= What the task asks =
Your task is to repeat each record verbatim, exactly as it was written.

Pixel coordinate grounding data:

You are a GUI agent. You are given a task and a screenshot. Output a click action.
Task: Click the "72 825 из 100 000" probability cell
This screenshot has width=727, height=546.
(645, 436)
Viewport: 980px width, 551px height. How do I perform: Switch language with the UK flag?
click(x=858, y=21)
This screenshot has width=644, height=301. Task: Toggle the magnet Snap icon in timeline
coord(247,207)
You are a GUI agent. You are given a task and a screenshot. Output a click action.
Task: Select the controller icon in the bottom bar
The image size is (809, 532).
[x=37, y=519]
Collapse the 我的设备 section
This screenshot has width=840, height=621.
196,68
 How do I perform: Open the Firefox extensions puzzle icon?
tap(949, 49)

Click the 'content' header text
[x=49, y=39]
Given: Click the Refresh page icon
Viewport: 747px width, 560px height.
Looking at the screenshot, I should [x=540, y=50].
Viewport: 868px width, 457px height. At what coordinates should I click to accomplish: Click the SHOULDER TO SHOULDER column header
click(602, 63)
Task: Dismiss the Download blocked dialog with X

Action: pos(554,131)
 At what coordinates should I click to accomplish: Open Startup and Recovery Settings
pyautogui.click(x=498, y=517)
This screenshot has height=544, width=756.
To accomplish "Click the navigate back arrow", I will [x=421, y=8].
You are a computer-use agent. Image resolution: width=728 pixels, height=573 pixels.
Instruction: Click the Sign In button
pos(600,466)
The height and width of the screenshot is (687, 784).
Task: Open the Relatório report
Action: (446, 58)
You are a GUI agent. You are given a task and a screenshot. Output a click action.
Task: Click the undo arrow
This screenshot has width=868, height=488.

= Solution to the exercise =
You are a GUI agent. You are given a task and a screenshot. Output a click action.
Task: Click the "72 825 из 100 000" probability cell
This screenshot has width=727, height=546.
(645, 436)
Viewport: 980px width, 551px height. How do I perform: Switch language with the UK flag?
click(x=858, y=21)
This screenshot has width=644, height=301. Task: Toggle the magnet Snap icon in timeline
coord(247,207)
You are a GUI agent. You are given a task and a screenshot. Output a click action.
Task: Select the controller icon in the bottom bar
The image size is (809, 532).
[x=37, y=519]
Collapse the 我的设备 section
This screenshot has width=840, height=621.
196,68
 How do I perform: Open the Firefox extensions puzzle icon?
tap(949, 49)

Click the 'content' header text
[x=49, y=39]
Given: Click the Refresh page icon
Viewport: 747px width, 560px height.
Looking at the screenshot, I should [x=540, y=50].
Viewport: 868px width, 457px height. At what coordinates should I click to accomplish: Click the SHOULDER TO SHOULDER column header
click(602, 63)
Task: Dismiss the Download blocked dialog with X

Action: pos(554,131)
 At what coordinates should I click to accomplish: Open Startup and Recovery Settings
pyautogui.click(x=498, y=517)
This screenshot has height=544, width=756.
To accomplish "Click the navigate back arrow", I will [x=421, y=8].
You are a computer-use agent. Image resolution: width=728 pixels, height=573 pixels.
Instruction: Click the Sign In button
pos(600,466)
The height and width of the screenshot is (687, 784).
Task: Open the Relatório report
Action: (446, 58)
You are a GUI agent. You are given a task and a screenshot. Output a click action.
Task: Click the undo arrow
This screenshot has width=868, height=488.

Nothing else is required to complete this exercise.